I liked my old blog, truly I did. But it had problems. As I wanted to include more features, the "old school CLJS" way of depending on Node dependencies was pretty weird. Specifically, you had to either generate externs by hand, or use the CLJSJS repo that contained the externs.

After I finished the blog, I discovered shadow-cljs. Shadow integrates the whole ClojureScript build process into a typical Node development process. This cleans up a lot of the boilerplate and makes it dead simple to integrate normal npm deps into the process.

The other big change since I wrote the old blog was in cybermonday, my markdown library. Before, it was strictly Clojure-only as the parser I was wrapper was a JVM library. However, I discovered the JS markdown parser remark, which gives me access to the AST. This was necessary as cybermonday really just creates a consistent Clojure data structure which can then be transformed into anything. This transformation target has been HTML hiccup for the time being, but I kept wanting to transform the nodes into reagent components.
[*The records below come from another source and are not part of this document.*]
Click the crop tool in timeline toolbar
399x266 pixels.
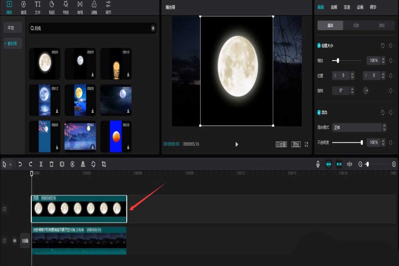click(x=104, y=164)
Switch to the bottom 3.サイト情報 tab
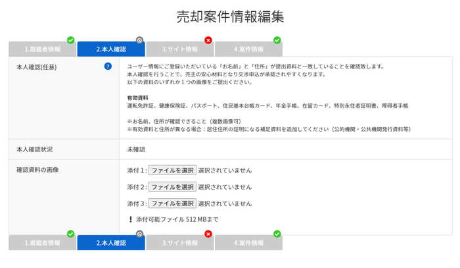The width and height of the screenshot is (460, 268). (180, 243)
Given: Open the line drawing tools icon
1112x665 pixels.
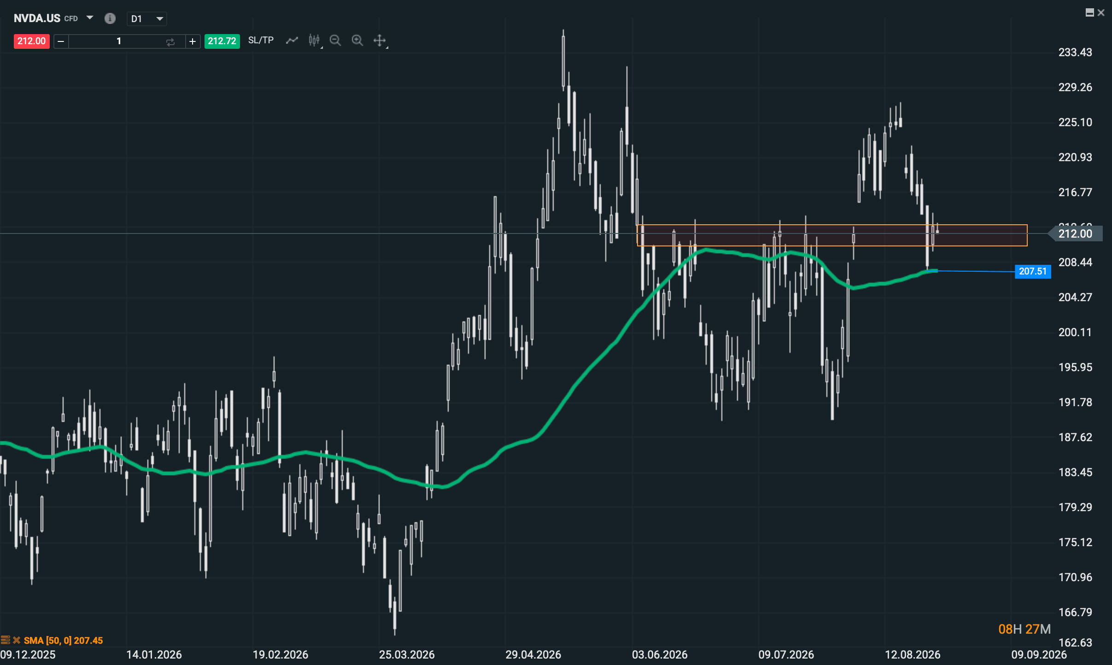Looking at the screenshot, I should point(292,41).
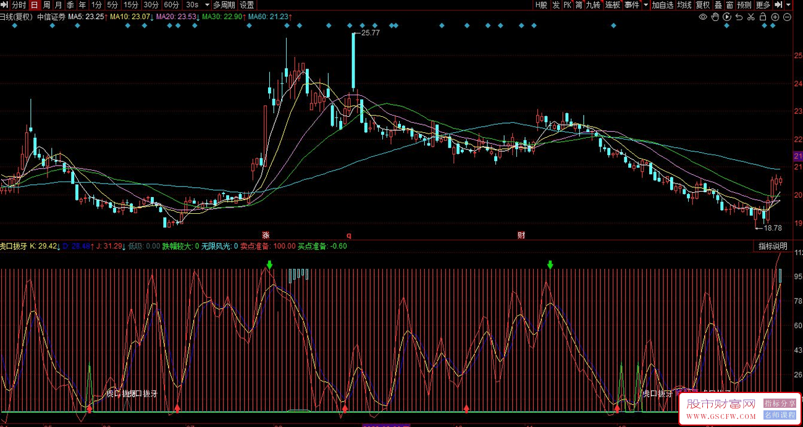Click the eye visibility icon
Viewport: 803px width, 427px height.
[703, 17]
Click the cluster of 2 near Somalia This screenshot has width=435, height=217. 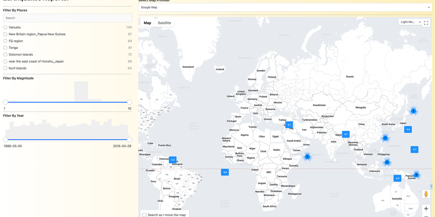(307, 156)
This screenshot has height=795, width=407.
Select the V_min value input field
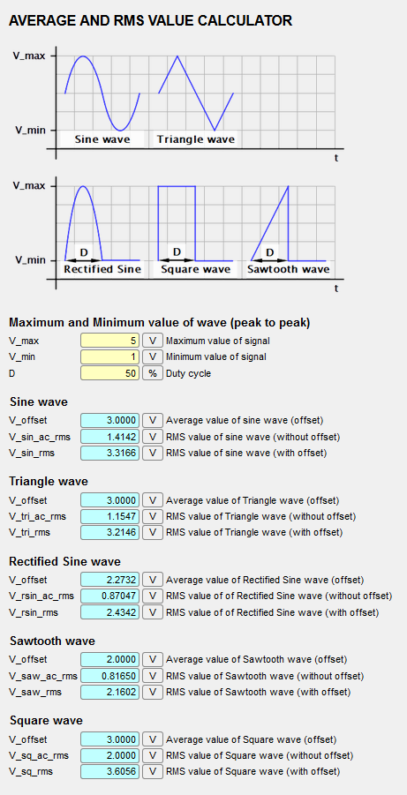(109, 357)
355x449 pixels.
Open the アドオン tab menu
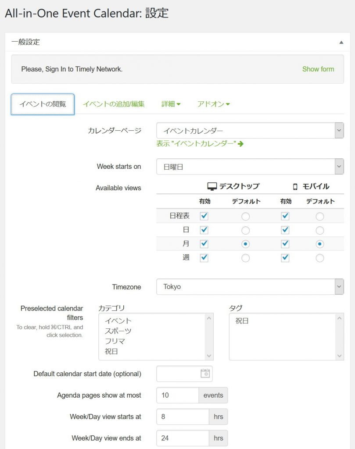coord(213,104)
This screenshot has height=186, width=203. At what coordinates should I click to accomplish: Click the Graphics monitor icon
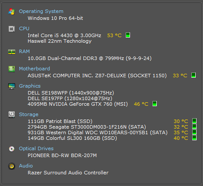coord(12,86)
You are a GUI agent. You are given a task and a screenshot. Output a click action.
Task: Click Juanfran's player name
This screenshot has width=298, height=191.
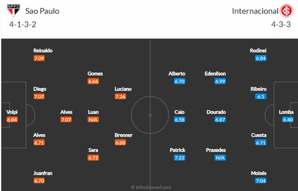click(x=43, y=173)
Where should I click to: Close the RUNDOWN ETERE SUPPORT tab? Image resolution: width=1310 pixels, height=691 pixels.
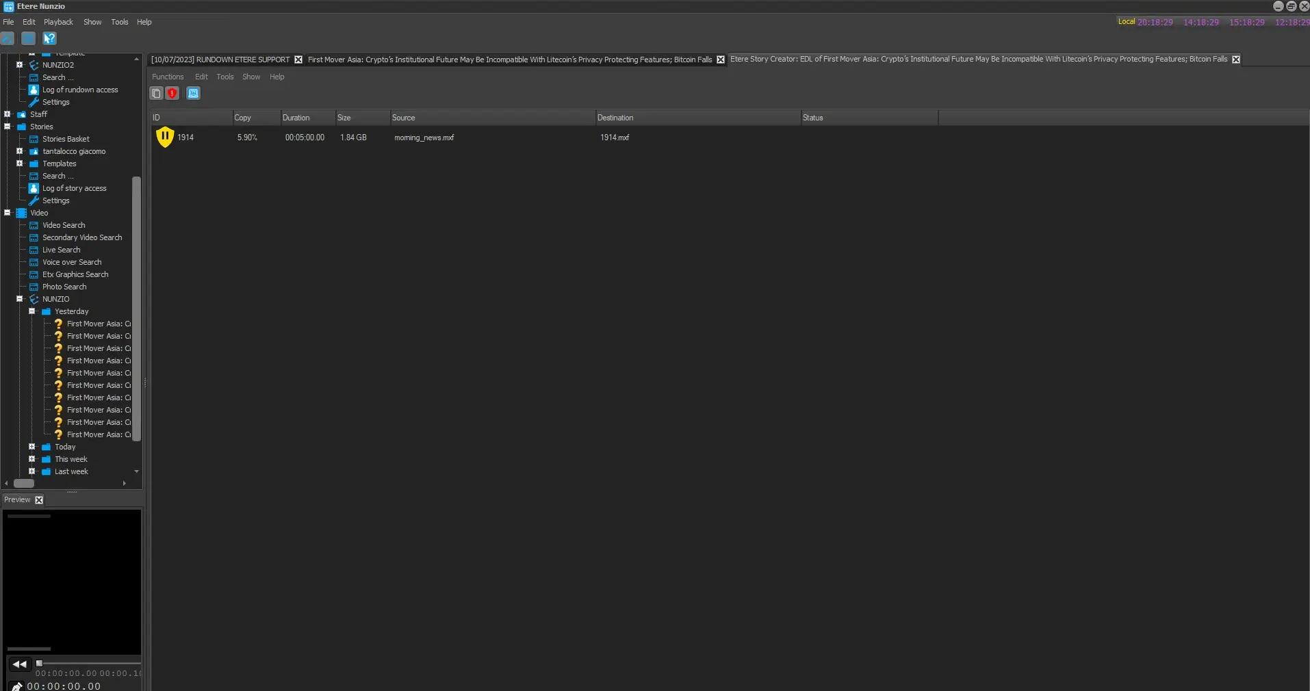click(298, 60)
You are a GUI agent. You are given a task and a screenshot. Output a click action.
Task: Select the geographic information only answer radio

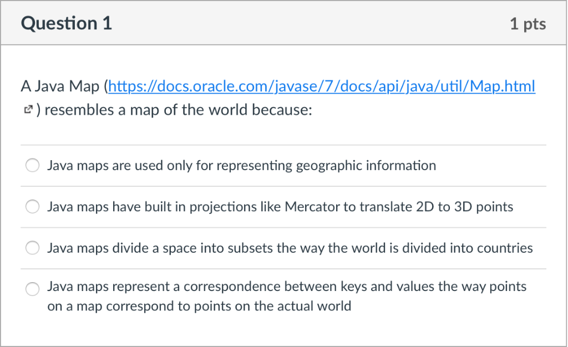click(32, 165)
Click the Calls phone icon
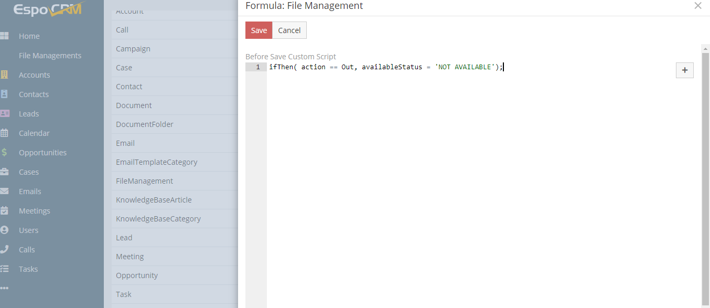710x308 pixels. pos(4,250)
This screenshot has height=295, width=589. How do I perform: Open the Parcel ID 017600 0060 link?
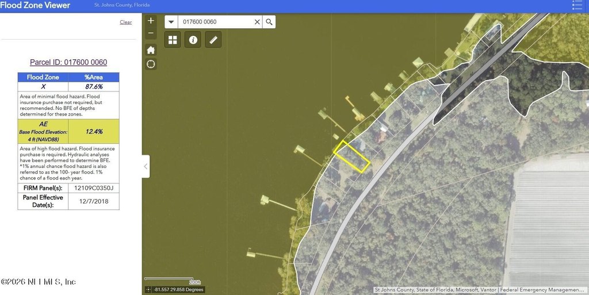coord(68,62)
I rewrote basically all of cybermonday to have full ClojureScript support. As of now, I think I worked out all the kinks. You can test it out on the test app here.

But the real kicker here is that I can render the markdown documents in the frontend. I had to have a fullstack application for the old blog as the backend was intercepting the GETs of the markdown files and passing them through cybermonday (trying its best to cache the results). Now, I can just GET to the static resource of the markdown file itself! In fact, the frontend can do all the transformation, templating, and style stuff. I can easily tell it to use react-katex to build reagent components for \(\LaTeX\) blocks, react-syntax-highlighter for code blocks, etc. Check out the source for that here.
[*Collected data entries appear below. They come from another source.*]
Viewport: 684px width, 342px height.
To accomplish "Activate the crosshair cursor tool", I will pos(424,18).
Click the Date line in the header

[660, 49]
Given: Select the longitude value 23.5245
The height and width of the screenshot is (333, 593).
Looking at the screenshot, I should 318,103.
I'm using Dracula UI for its simple, lightweight UI components - which saves me from Bootstrap. They provide react components (even though I could just use the CSS).

For example, to tell cybermonday to render links to Dracula UI Anchor components with some coloring:

(defn lower-wrap-component [component & [attrs]]
  (fn [[_ attr-map & body]]
    (apply vector :> component (merge attr-map attrs) body)))

(defn parse []
  (cybermonday.core/parse-body md {:lower-fns {:a (lower-wrap-component drac/Anchor {:color "cyanGreen"})}}))

I love this so much. It makes everything so much simpler.

The last glitch was getting GitHub pages to render my SPA. When the user starts from the main page, the front end router takes over and does the right thing. However, if you were to just navigate to one of the links on my site, GHP by default would look for that static resource (which makes sense). I found some hackery that customizes the GHP 404 page and redirects back to index.html with the path as query params, then a script that runs before the SPA redirects to the path. It's hacky, but works.

As a last bit of miscellanea, my old blog had several reagent atoms that stored the app state. After a while, I got rather overwhelmed with how that state gets updated and where everything went. I found re-frame which provides a wonderful mental model on managing frontend state. It comes with the benefit of making things simple, consistent, and fast. I'll probably use it for any larger CLJS projects from here on out.

Thanks for reading, and do let me know if things break. The source code for this blog is here, so don't be afraid to open any issues.